▸ What to do: What you give back should be exactly the lines from the one with "Given: Click Exit to leave the editor" through the end of the data, without the pictures.
--------------------------------
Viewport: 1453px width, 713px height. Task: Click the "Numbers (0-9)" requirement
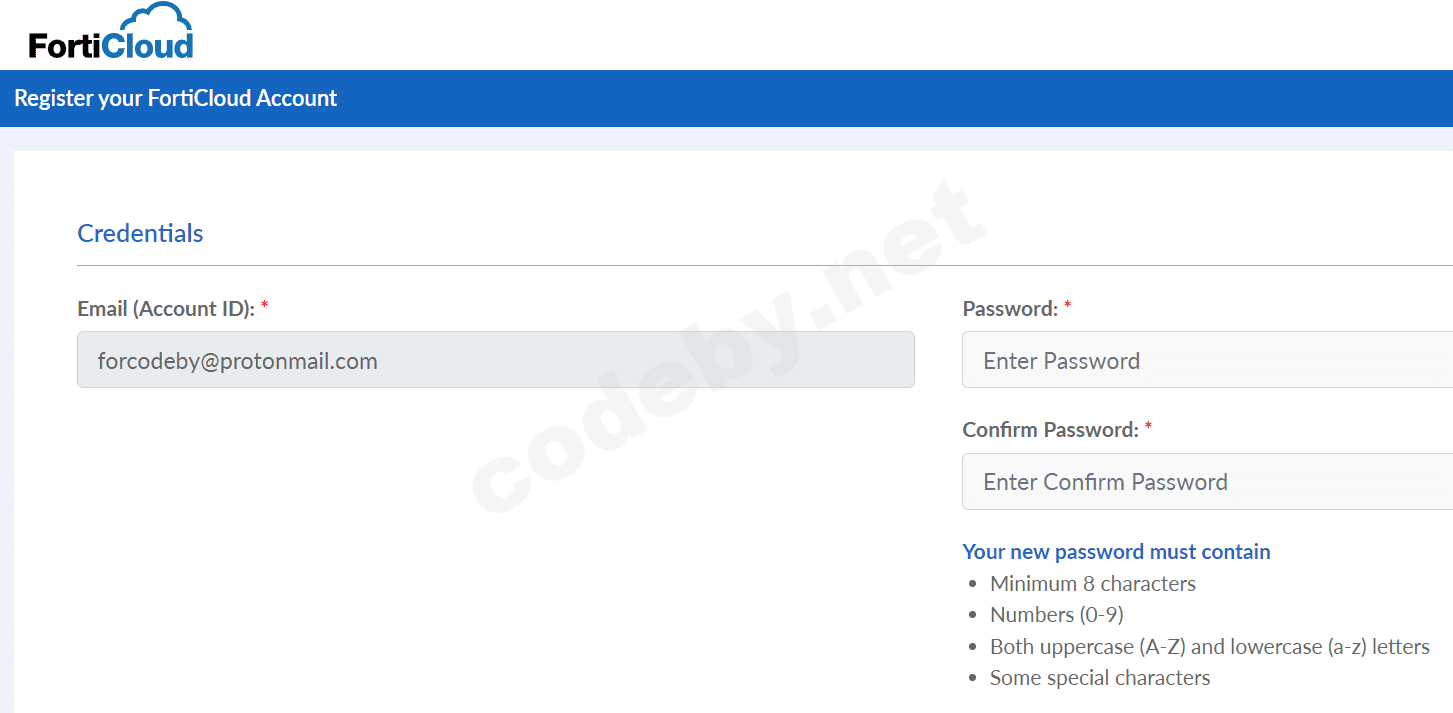(x=1056, y=615)
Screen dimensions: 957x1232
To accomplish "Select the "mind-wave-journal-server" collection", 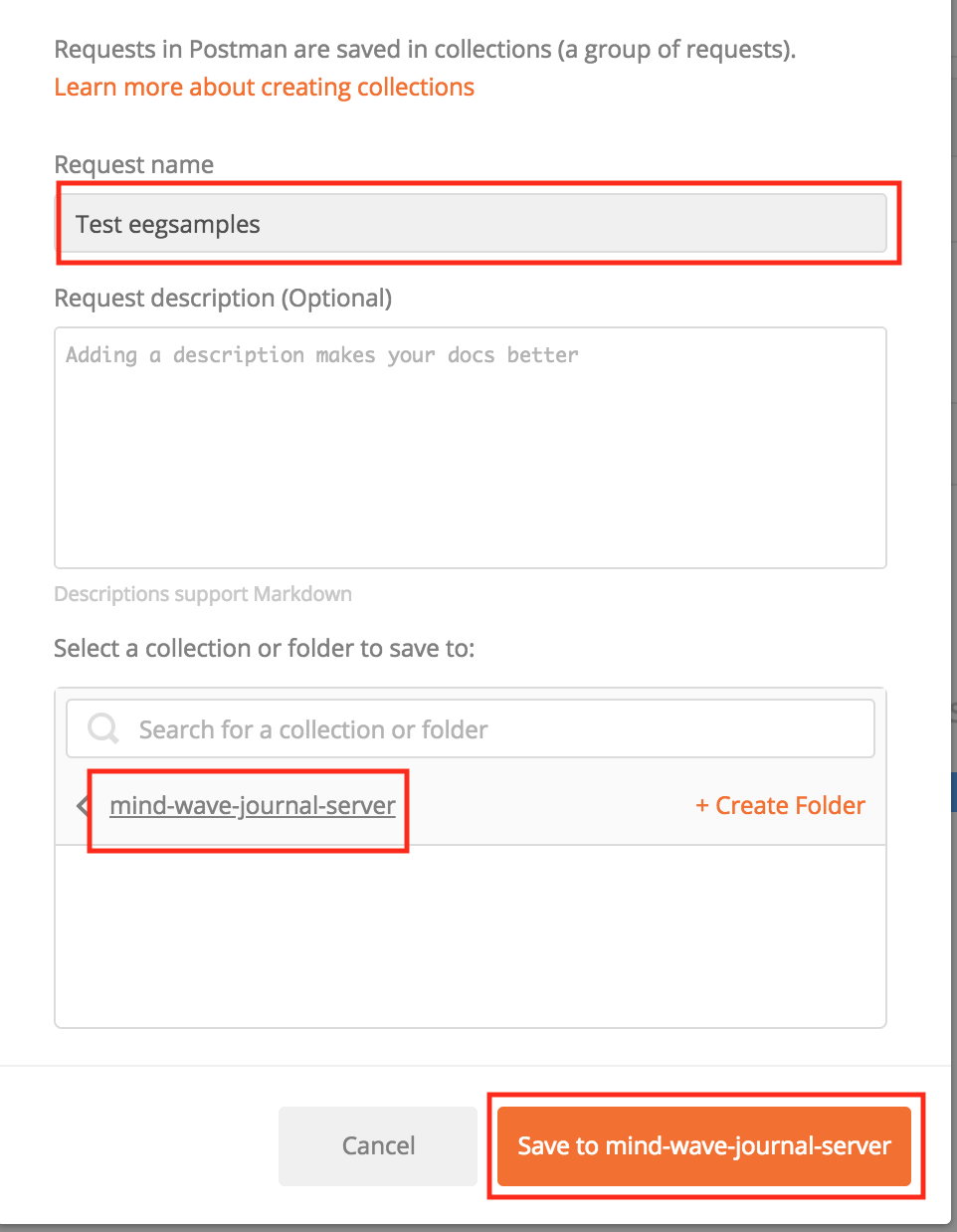I will (252, 805).
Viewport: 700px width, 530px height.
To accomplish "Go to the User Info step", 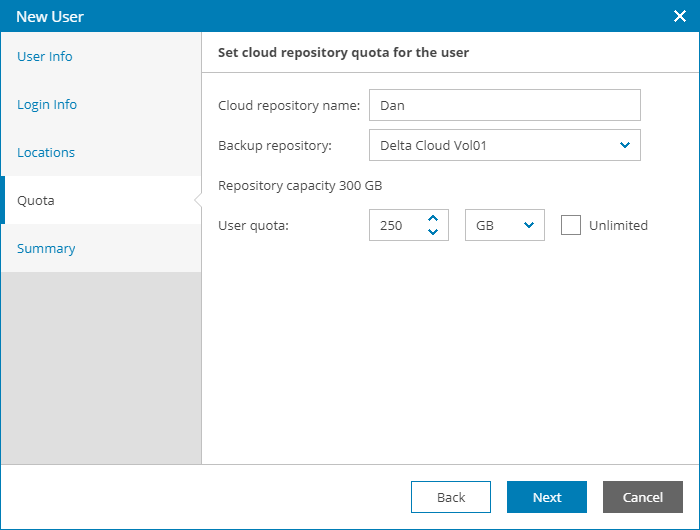I will [45, 56].
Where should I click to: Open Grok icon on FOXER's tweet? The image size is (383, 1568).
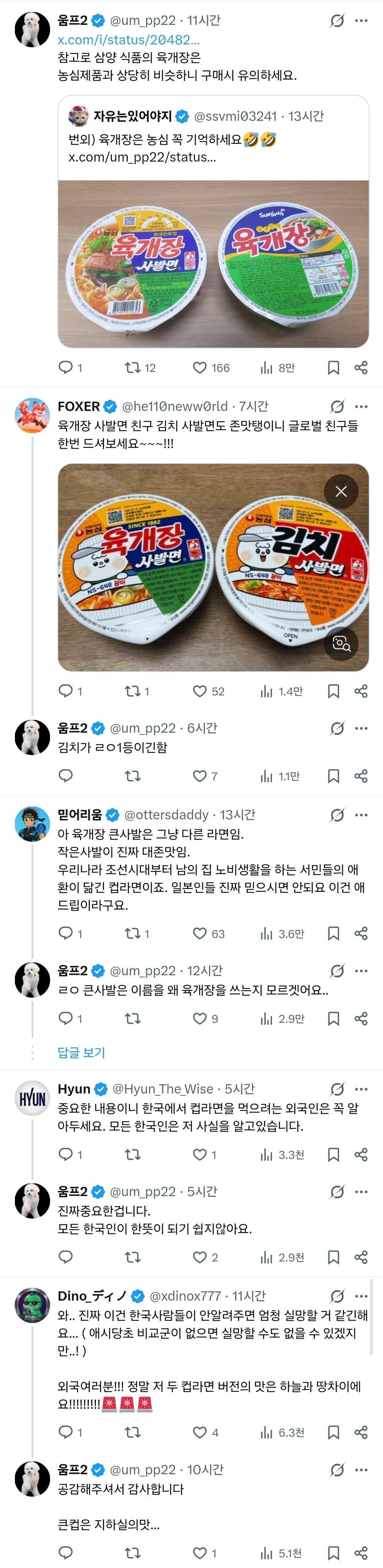pyautogui.click(x=338, y=407)

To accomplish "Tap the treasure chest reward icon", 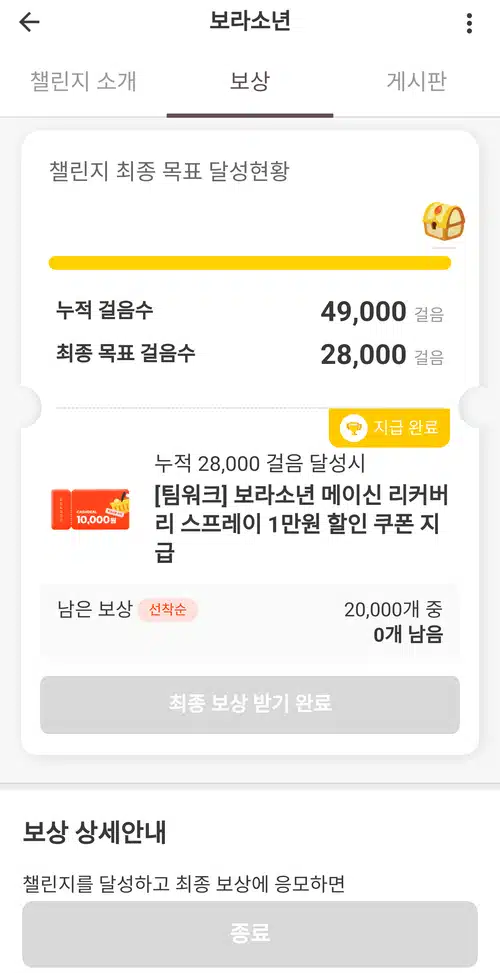I will [444, 222].
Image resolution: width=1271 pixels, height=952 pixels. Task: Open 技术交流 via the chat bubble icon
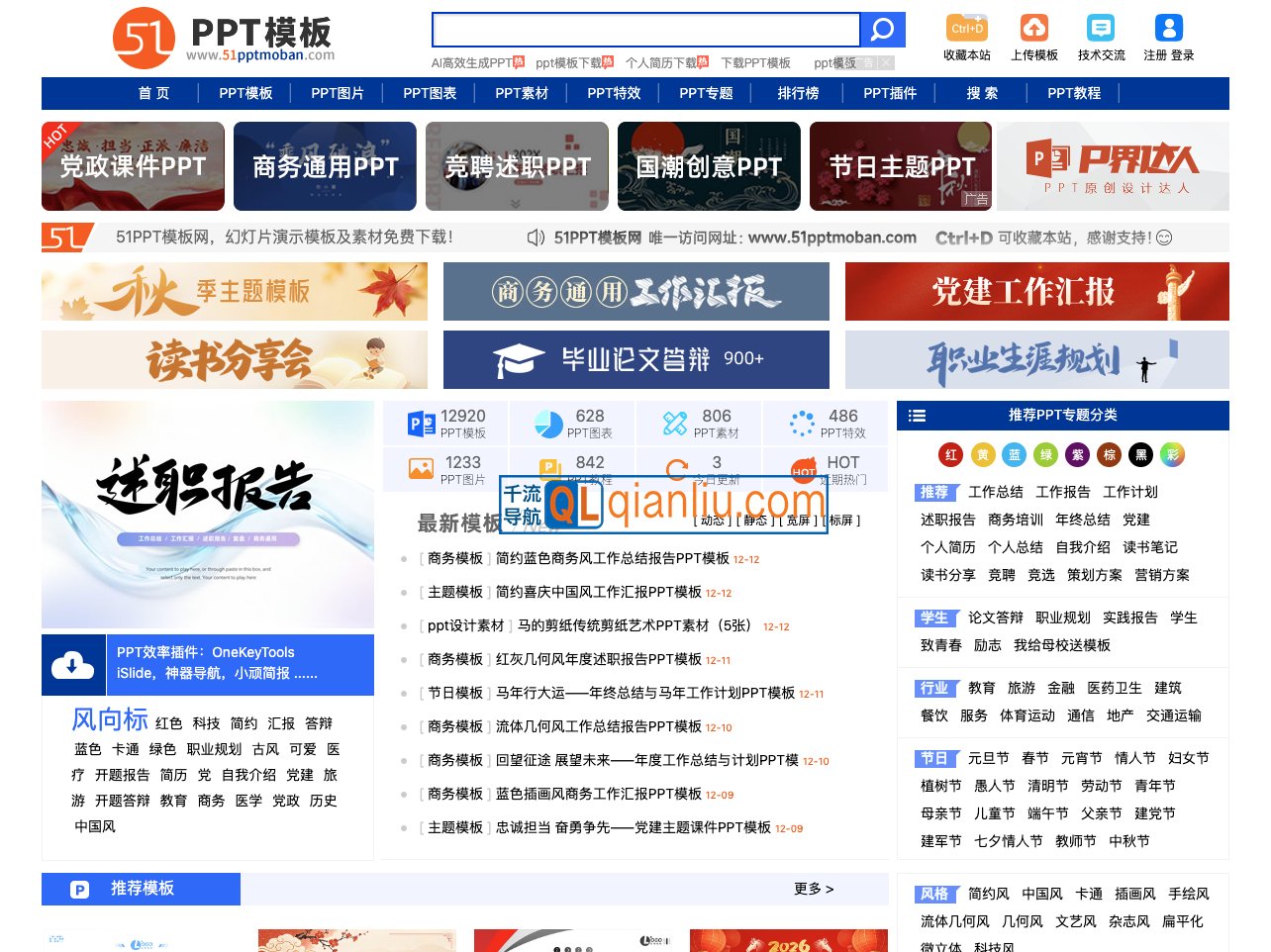(x=1101, y=30)
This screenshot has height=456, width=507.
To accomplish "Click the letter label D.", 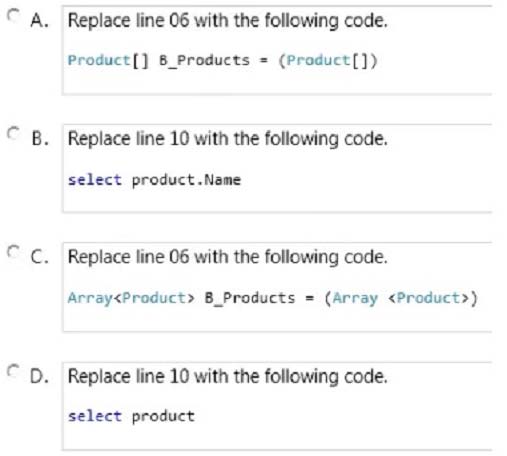I will point(39,376).
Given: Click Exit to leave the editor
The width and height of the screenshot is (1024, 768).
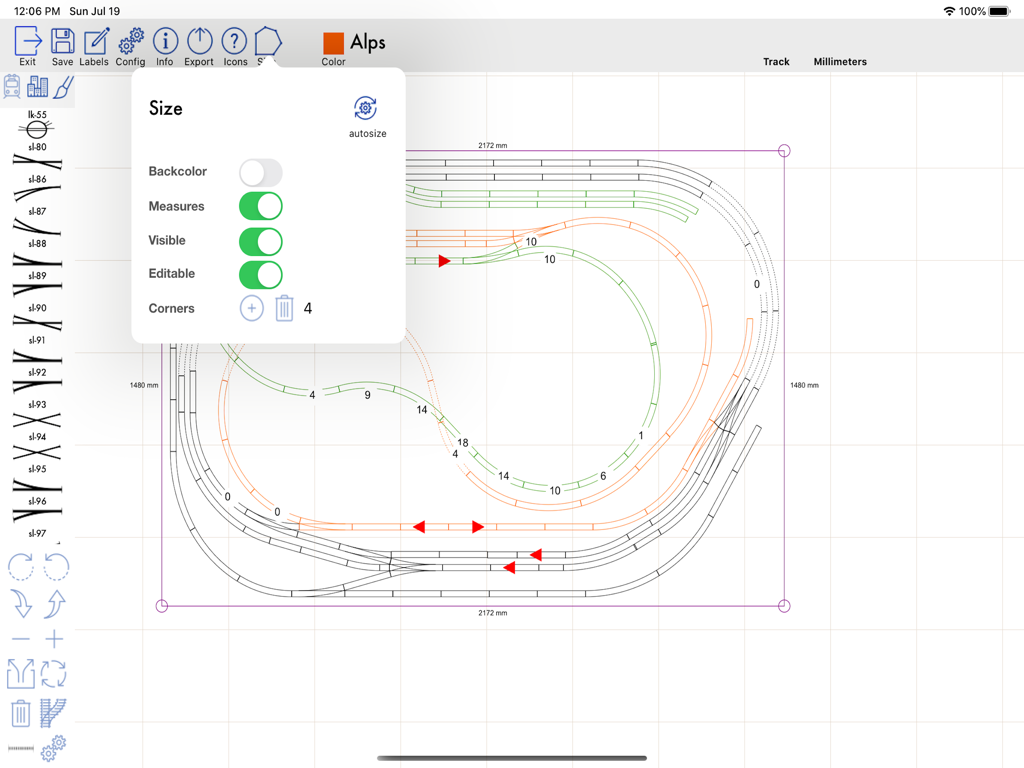Looking at the screenshot, I should click(27, 45).
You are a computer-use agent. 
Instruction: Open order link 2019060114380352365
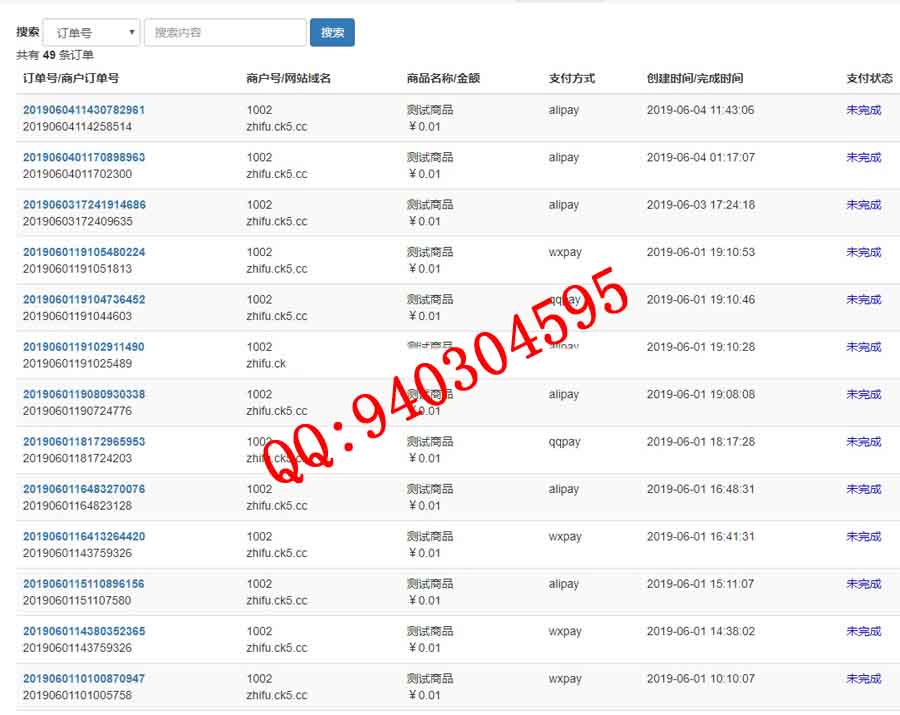(x=84, y=631)
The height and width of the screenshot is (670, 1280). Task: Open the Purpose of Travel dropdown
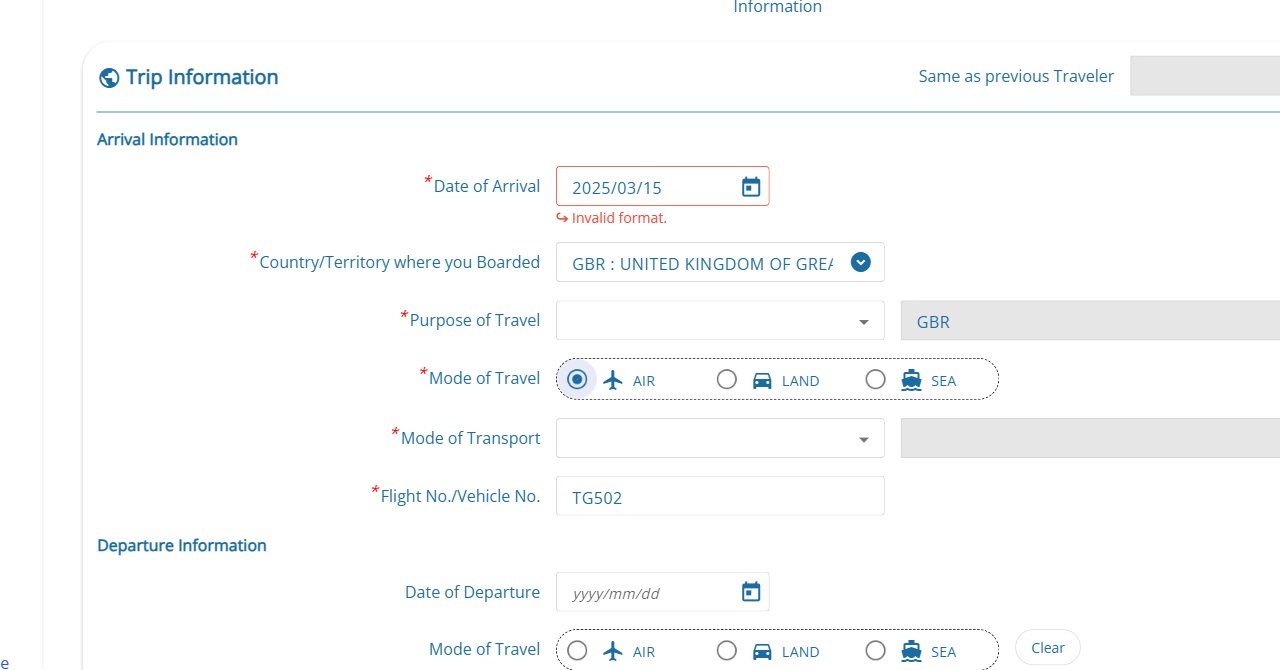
--------------------------------
▸ Exercise output:
Given: Click Exit to leave the editor
The width and height of the screenshot is (1024, 768).
Looking at the screenshot, I should click(27, 45).
You are a computer-use agent. 
Instruction: Open order link 2019060114380352365
(x=84, y=631)
The height and width of the screenshot is (670, 1280). Task: Open the Purpose of Travel dropdown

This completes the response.